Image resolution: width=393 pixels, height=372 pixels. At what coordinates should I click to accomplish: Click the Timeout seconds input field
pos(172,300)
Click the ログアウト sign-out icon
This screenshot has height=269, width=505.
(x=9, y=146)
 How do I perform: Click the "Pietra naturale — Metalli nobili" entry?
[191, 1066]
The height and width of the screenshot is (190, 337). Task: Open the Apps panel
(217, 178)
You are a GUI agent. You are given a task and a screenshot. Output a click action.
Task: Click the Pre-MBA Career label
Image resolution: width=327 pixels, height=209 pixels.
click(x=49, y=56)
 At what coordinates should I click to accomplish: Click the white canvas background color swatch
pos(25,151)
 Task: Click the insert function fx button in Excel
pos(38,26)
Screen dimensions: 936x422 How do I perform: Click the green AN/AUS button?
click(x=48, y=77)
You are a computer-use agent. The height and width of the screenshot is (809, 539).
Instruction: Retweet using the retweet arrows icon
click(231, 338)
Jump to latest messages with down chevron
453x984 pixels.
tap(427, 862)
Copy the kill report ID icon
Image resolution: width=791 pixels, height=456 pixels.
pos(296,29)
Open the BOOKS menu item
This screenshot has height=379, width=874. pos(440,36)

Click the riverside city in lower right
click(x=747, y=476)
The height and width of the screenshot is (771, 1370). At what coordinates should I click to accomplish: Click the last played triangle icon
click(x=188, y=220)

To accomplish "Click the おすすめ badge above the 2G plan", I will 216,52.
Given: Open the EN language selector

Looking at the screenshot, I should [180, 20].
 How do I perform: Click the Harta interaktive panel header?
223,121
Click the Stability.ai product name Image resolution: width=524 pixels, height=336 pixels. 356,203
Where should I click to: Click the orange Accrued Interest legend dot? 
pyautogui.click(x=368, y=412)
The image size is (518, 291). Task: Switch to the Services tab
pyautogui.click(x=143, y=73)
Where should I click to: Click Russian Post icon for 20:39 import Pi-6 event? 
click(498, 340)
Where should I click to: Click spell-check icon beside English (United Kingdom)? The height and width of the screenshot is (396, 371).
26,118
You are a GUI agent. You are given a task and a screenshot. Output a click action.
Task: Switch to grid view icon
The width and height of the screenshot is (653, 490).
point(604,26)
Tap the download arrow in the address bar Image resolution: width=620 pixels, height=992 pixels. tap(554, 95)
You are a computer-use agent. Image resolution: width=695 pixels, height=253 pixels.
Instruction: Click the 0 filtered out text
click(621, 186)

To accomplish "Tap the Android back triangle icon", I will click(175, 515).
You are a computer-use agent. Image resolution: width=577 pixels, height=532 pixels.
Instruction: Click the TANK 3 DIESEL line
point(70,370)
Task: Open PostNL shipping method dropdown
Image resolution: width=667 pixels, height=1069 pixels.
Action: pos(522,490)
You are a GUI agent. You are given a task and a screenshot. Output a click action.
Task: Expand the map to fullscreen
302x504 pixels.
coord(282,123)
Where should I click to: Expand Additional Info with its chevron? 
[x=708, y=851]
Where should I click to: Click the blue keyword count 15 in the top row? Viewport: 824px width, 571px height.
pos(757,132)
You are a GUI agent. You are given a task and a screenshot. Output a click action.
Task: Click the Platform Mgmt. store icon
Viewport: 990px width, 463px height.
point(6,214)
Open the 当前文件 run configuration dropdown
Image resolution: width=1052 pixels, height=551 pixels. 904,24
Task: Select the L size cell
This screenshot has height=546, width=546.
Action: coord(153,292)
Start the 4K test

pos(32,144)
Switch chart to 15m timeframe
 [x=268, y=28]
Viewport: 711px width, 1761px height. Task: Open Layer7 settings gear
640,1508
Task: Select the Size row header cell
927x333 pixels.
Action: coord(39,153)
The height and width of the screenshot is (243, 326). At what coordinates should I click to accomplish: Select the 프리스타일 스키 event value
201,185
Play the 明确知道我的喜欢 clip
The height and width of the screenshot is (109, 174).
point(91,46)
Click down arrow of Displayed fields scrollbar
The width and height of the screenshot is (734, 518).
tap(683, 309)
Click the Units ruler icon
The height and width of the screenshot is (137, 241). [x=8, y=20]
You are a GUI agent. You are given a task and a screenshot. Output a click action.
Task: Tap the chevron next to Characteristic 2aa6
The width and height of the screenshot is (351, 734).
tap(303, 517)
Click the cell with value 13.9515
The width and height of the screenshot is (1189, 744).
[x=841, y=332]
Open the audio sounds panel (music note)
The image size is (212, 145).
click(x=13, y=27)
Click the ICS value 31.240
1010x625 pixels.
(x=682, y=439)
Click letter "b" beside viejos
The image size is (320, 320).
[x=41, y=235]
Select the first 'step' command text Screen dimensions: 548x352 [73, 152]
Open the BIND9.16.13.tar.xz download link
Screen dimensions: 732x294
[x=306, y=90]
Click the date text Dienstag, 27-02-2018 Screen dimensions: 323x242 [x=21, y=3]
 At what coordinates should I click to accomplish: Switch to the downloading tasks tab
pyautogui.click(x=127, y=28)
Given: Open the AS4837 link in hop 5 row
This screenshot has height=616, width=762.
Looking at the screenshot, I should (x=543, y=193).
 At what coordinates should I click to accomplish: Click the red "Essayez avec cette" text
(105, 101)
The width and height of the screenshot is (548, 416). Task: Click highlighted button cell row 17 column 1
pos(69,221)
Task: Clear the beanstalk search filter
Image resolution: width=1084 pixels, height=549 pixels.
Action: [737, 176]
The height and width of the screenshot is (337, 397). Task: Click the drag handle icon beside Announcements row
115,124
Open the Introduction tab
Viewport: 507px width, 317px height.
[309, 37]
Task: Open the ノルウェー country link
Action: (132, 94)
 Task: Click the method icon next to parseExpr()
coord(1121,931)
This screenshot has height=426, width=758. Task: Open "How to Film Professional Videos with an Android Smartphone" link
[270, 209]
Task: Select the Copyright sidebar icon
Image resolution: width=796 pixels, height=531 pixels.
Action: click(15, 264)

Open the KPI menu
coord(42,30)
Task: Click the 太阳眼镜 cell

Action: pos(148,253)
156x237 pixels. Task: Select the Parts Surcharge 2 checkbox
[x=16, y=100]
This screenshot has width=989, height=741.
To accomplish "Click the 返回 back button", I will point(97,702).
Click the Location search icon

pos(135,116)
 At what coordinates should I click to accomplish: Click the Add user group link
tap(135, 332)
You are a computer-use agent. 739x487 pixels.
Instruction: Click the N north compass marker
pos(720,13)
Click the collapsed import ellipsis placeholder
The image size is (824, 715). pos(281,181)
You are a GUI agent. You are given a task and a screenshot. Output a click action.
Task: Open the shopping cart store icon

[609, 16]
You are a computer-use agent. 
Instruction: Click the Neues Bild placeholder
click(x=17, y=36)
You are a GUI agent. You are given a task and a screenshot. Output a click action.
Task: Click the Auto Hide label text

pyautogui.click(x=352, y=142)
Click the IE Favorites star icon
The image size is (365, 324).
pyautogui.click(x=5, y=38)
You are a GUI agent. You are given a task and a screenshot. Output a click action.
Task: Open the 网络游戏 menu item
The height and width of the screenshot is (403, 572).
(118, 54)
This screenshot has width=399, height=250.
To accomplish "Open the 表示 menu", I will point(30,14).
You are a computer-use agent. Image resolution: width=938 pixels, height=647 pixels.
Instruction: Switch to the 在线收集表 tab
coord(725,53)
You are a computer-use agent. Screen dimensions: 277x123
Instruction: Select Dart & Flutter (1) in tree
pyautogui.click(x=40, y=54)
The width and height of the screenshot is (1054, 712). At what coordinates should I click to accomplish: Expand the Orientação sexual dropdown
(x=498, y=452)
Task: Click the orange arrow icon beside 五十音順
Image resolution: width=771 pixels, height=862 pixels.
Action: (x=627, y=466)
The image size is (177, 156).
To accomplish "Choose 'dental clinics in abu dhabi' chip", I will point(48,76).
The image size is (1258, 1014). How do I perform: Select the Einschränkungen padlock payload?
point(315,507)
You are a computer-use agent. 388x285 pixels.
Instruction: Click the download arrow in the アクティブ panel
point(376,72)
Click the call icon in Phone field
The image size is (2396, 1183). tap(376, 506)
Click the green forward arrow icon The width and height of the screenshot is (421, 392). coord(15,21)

Task statement
With the first line being the one containing "Play the 明确知道我的喜欢 clip" and the last line the one containing "Click the date", transcribe exactly the lines above that fall in that range.

Written response
Play the 明确知道我的喜欢 clip
The height and width of the screenshot is (109, 174).
point(91,46)
Click down arrow of Displayed fields scrollbar
The width and height of the screenshot is (734, 518).
tap(683, 309)
Click the Units ruler icon
The height and width of the screenshot is (137, 241). [x=8, y=20]
You are a GUI agent. You are given a task and a screenshot. Output a click action.
Task: Tap the chevron next to Characteristic 2aa6
The width and height of the screenshot is (351, 734).
tap(303, 517)
Click the cell with value 13.9515
The width and height of the screenshot is (1189, 744).
[x=841, y=332]
Open the audio sounds panel (music note)
The image size is (212, 145).
click(x=13, y=27)
Click the ICS value 31.240
1010x625 pixels.
(x=682, y=439)
Click letter "b" beside viejos
The image size is (320, 320).
[x=41, y=235]
Select the first 'step' command text Screen dimensions: 548x352 [73, 152]
Open the BIND9.16.13.tar.xz download link
Screen dimensions: 732x294
[x=306, y=90]
Click the date text Dienstag, 27-02-2018 Screen dimensions: 323x242 [x=21, y=3]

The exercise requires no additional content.